Klassenerhalt rückt etwas näher

Die Tischtennis-Damen der HSG Mittweida haben beim 7:7 gegen den Post SV Plauen einen Punkt erkämpft. Obwohl mehr drin war, sehen es die Spielerinnen positiv.

Mittweida.

Als am Sonntag sicherlich viele Menschen am Mittagstisch saßen, ist die Landesliga-Partie der Mittweidaer Tischtennis-Damen gegen den Post SV Plauen gerade in die heiße Phase gegangen. Die Anspannung war spürbar in der Turnhalle an der Lauenhainer Straße. Letztlich verbuchten die HSG-Damen einen Teilerfolg beim 7:7 gegen die Vogtländerinnen. Durch das Remis verließen die Mittweidaerinnen den Relegationsplatz.
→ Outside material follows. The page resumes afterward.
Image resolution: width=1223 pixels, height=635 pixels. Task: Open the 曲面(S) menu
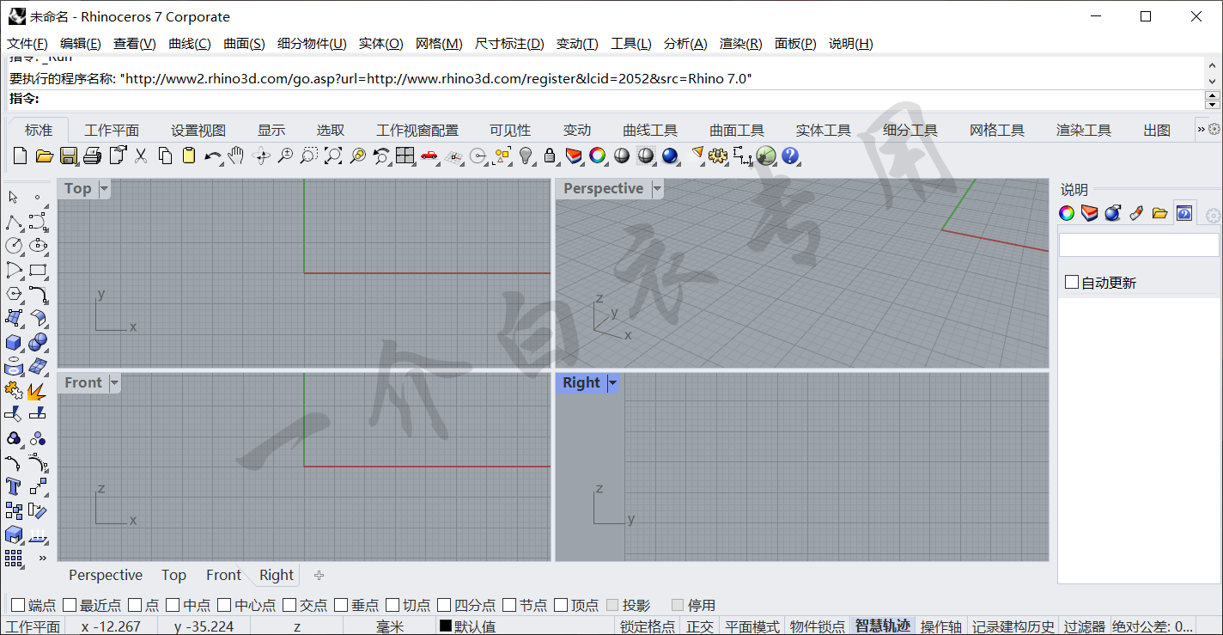pyautogui.click(x=244, y=44)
"Ich denke, dass es für uns ein gewonnener Punkt ist", sagte die Mittweidaer Mannschaftsleiterin Wiebke Lindner. Sie brachte ihr Team in ihrem letzten Einzel durch einen glatten 3:0-Erfolg gegen Daniela Petzold in Führung. Damit hatten die HSG-Frauen einen Punkt bereits sicher. Doch die 15-jährige Celine Eulitz unterlag im letzten Match in einem Duell zweier Nachwuchsspielerinnen der Plauenerin Sara Rosinski, die stark aufspielte und alle ihre drei Einzel gewann. "Über diese Niederlage werde ich mich noch einige Stunden ärgern", sagte die Gymnasiastin aus Mittweida. Eine neue Situation sei es für sie allerdings nicht gewesen, das abschließende Match zu bestreiten. "Bei den Heimspielen mache ich das öfters und es ging auch schon anders aus. Aber so ist das Leben manchmal", sagte Celine Eulitz schelmisch. Ihre zwei Einzel zuvor entschied sie klar für sich. "Ich möchte in dieser Saison schon gern in der Landesliga bleiben, weil mir die Bezirksliga persönlich zu langweilig ist." Die 15-Jährige wird in der Landesliga mehr gefordert. "Allerdings muss ich mich am Tisch noch mehr bewegen."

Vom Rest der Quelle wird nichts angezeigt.